Entre os exemplos desse tipo de retórica, a organização lista “fazer comparações entre políticas contemporâneas israelenses com as dos nazistas” —exatamente o que Lula fez.
Questionada sobre a diferença entre críticas legítimas a Israel e antissemitismo, Lipstadt afirmou que as duas coisas não são equivalentes e que a linha é cruzada quando, em razão de divergências políticas, todos os judeus são responsabilizados globalmente.
“Nós estamos muito desapontados que alguns países da América Latina, incluindo a Bolívia, suspenderam ou cortaram relações diplomáticas com Israel, e outros chamaram seus embaixadores de volta para consultas. Não acreditamos que reduzir canais diplomáticos funcione para o nosso objetivo compartilhado de combater crises”, disse a diplomata americana.
O Brasil é um dos países que convocaram seus embaixadores em Israel para consultas, o que na praxe diplomática denota insatisfação com a conduta do país anfitrião. Na ocasião, essa foi a resposta de Brasília à crise que se formou com Tel Aviv a partir da declaração de Lula. O presidente brasileiro foi declarado “persona non grata” por Israel, e o embaixador brasileiro Frederico Meyer foi chamado para reprimenda fora do protocolo diplomático, no Memorial do Holocausto.
Errando o nome do presidente brasileiro nesta quinta, a republicana Maria Salazar, codiretora do subcomitê da Câmara sobre Hemisfério Ocidental, onde ocorreu a audiência, foi muito mais dura em seus comentários.

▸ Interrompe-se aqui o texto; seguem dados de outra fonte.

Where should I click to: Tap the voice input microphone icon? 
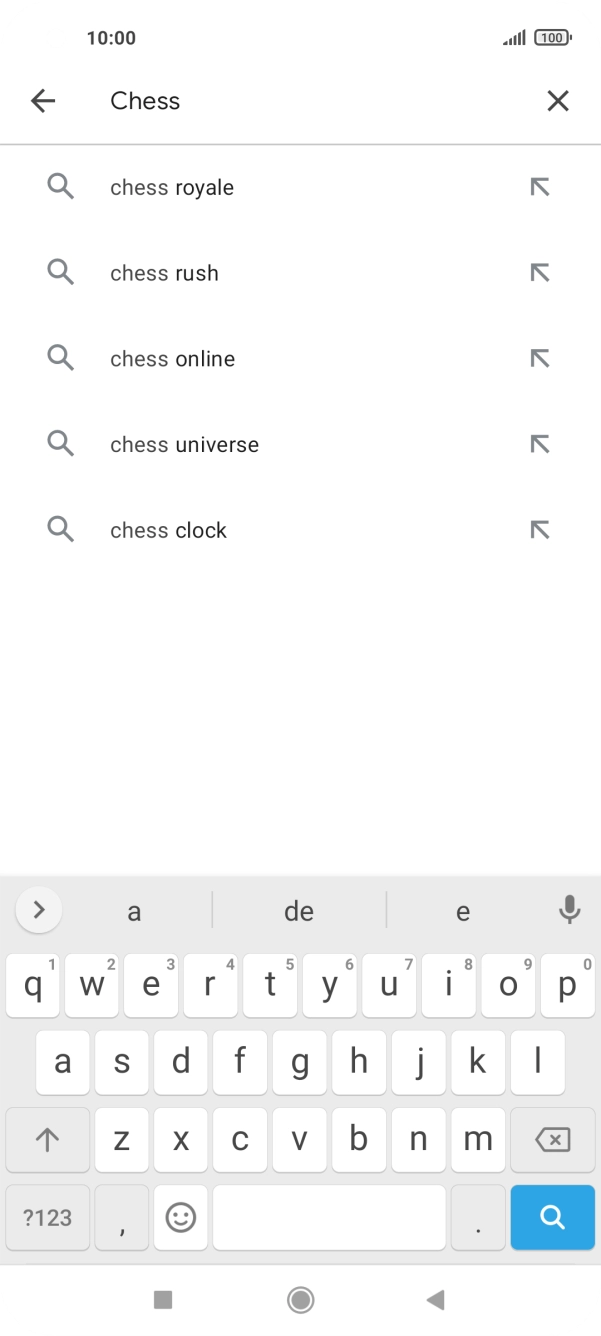pyautogui.click(x=569, y=910)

“Gustavo Lula da Silva [sic] disse que Israel está repetindo o Holocausto, que israelenses são os novos nazistas dessa era”, afirmou, incorretamente, em sua fala inicial.
Citando também os presidentes de Chile, Colômbia e Bolívia, ela disse que “é desprezível que chefes de Estado tenham essas opiniões, mas é mais preocupante para nós que esses líderes são os parceiros favoritos do governo Biden na região”, disse a deputada conservadora.
Salazar cobrou de Lipstadt consequências concretas a esses países pelas falas de seus líderes. Em relação ao Brasil, a embaixadora disse que o secretário de Estado, Antony Blinken, cobrou Lula privadamente durante reunião entre os dois e deixou claro que as declarações, para os EUA, são perturbadoras, e que Washington discorda.
Na ocasião, Blinken também aproveitou a reunião com o presidente para dar um depoimento de cunho pessoal: segundo relatos, mencionou a Lula a história de seu padrasto, Samuel Pisar, sobrevivente de campos de concentração nazista.
No mês passado, o colombiano Gustavo Petro anunciou que seu país vai suspender compras de armas de Israel como resposta à morte de dezenas de palestinos enquanto recebiam comida na Faixa de Gaza. Em uma publicação no X, afirmou que o que aconteceu “se chama genocídio e lembra o Holocausto, ainda que não agrade às potências mundiais reconhecê-lo”.
O chileno Gabriel Boric, por sua vez, já expressou em várias ocasiões que considera a resposta de Israel aos ataques do Hamas desproporcional e passível de condenação, além de uma violação do direito internacional.